A web request is a communicative message that is transmitted between the client, or web browsers, to the servers. This request is essential in providing the user with the correct and preferred webpages that the server will then display on the user's interface.

What is WebRequest C#?

The WebRequest is an abstract base class. So you actually don't use it directly. You use it through it derived classes - HttpWebRequest and FileWebRequest. You use Create method of WebRequest to create an instance of WebRequest. GetResponseStream returns data stream.

What is the difference between HttpWebRequest and WebRequest?

WebRequest is an abstract class. The HttpWebRequest class allows you to programmatically make web requests to the HTTP server.


WebRequest and more specifically the HttpWebRequest class is a good starting point for what you want to achieve. To create the request you will use the WebRequest.Create and cast the created request to an HttpWebRequest to actually use it. You will then create your post data and send it to the stream like:

HttpWebRequest req = (HttpWebRequest)
WebRequest.Create("http://mysite.com/index.php");
req.Method = "POST";
req.ContentType = "application/x-www-form-urlencoded";
string postData = "var=value1&var2=value2";
req.ContentLength = postData.Length;

StreamWriter stOut = new
StreamWriter(req.GetRequestStream(),
System.Text.Encoding.ASCII);
stOut.Write(postData);
stOut.Close();

Similarly you can read the response back by using the GetResponse method which will allow you to read the resultant response stream and do whatever else you need to do. You can find more info on the class at:

http://msdn.microsoft.com/en-us/library/system.net.httpwebrequest.aspx


WebClient is sometimes easier to use than WebRequest. You may want to take a look at it.

For JSON deserialization you are going to want to look at the JavaScriptSerializer class.

WebClient example:

using (WebClient client = new WebClient ())
{
    //manipulate request headers (optional)
    client.Headers.Add (HttpRequestHeader.UserAgent, "Mozilla/4.0 (compatible; MSIE 6.0; Windows NT 5.2; .NET CLR 1.0.3705;)");

    //execute request and read response as string to console
    using (StreamReader reader = new StreamReader(client.OpenRead(targetUri)))
    {
        string s = reader.ReadToEnd ();
        Console.WriteLine (s);
    }
}

Marked as wiki in case someone wants to update the code


When it comes to POSTing data to a web site, System.Net.HttpWebRequest (the HTTP-specific implementation of WebRequest) is a perfectly decent solution. It supports SSL, async requests and a bunch of other goodies, and is well-documented on MSDN.

The payload can be anything: data in JSON format or whatever -- as long as you set the ContentType property to something the server expects and understands (most likely application/json, text/json or text/x-json), all will be fine.

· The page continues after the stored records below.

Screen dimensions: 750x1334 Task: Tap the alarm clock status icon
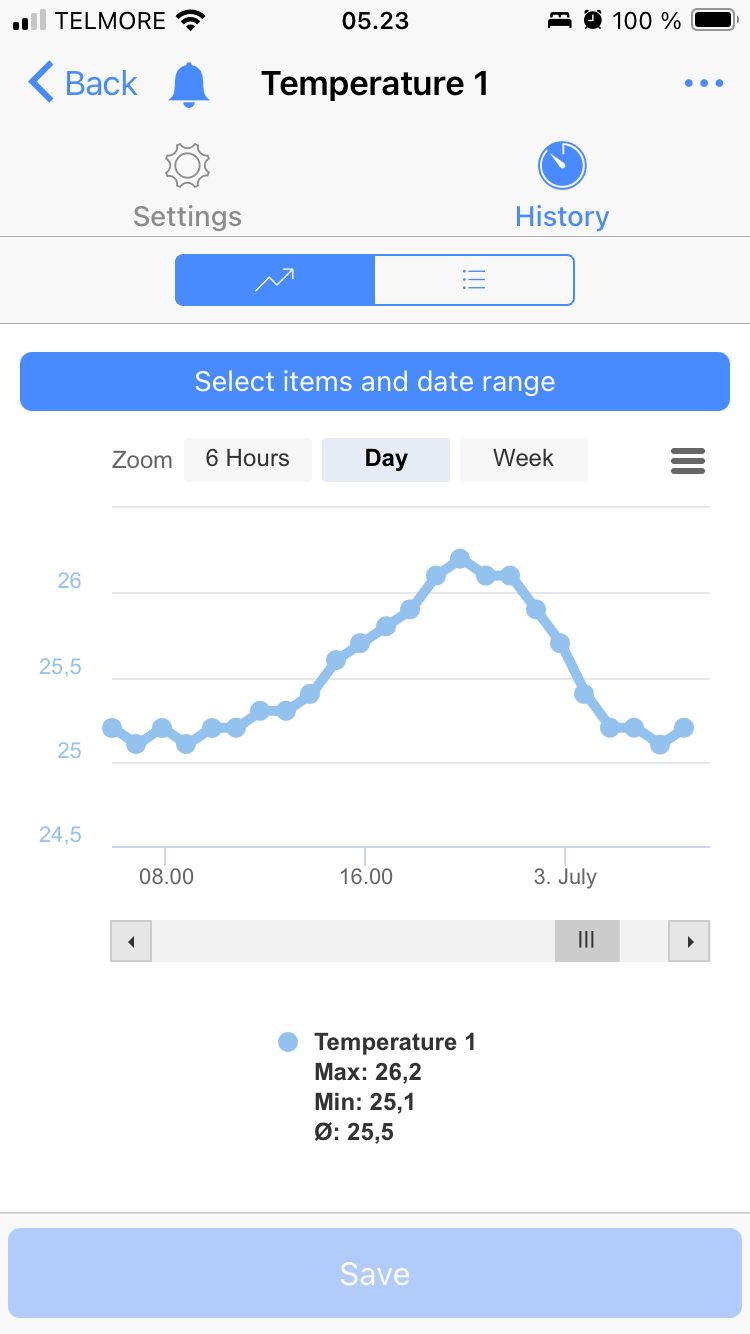(593, 20)
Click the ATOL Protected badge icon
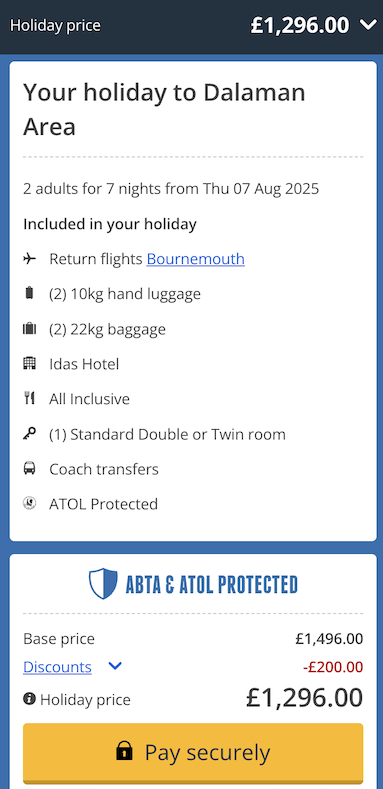Viewport: 383px width, 789px height. [x=30, y=503]
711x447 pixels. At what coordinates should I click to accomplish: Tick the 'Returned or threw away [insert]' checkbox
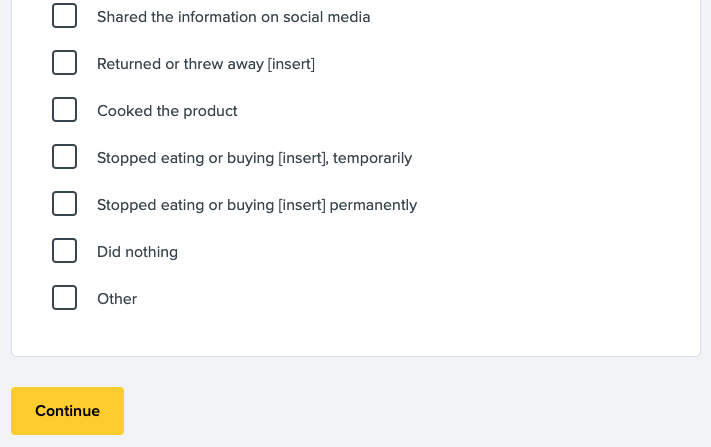tap(65, 63)
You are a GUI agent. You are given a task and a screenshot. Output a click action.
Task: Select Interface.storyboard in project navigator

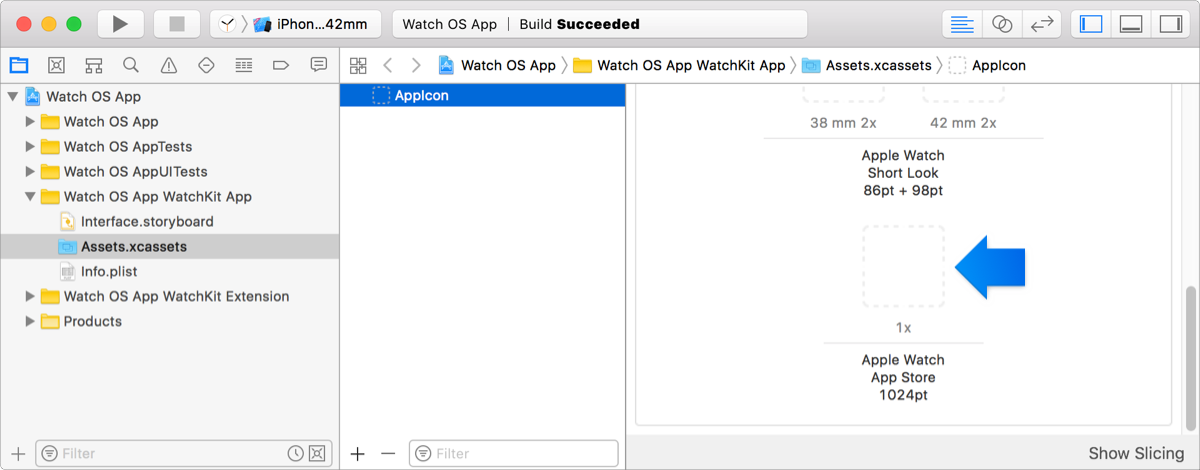[x=147, y=222]
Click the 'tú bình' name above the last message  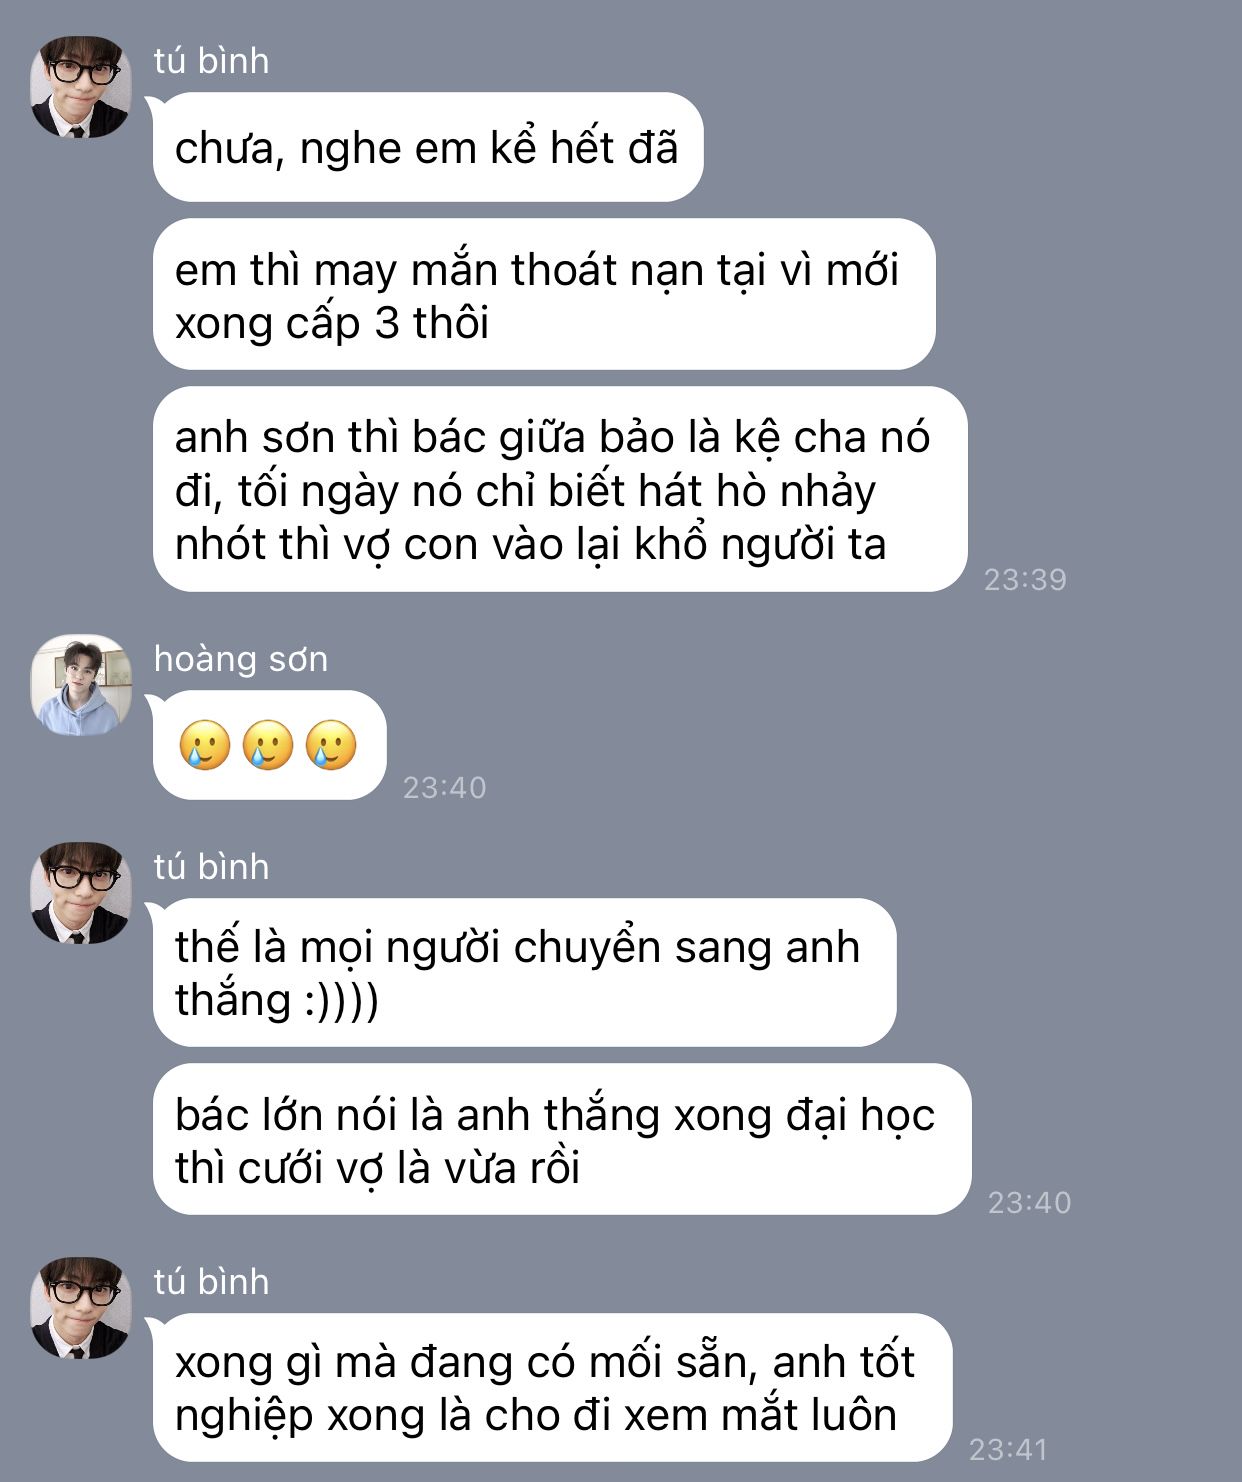[x=211, y=1282]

One potential issue when using HttpWebRequest from a system service: since it uses the IE proxy and credential information, default behavior may be a bit strange when running as the LOCALSYSTEM user (or basically any account that doesn't log on interactively on a regular basis). Setting the Proxy and Authentication properties to Nothing (or, as you C# folks prefer to call it, null, I guess) should avoid that.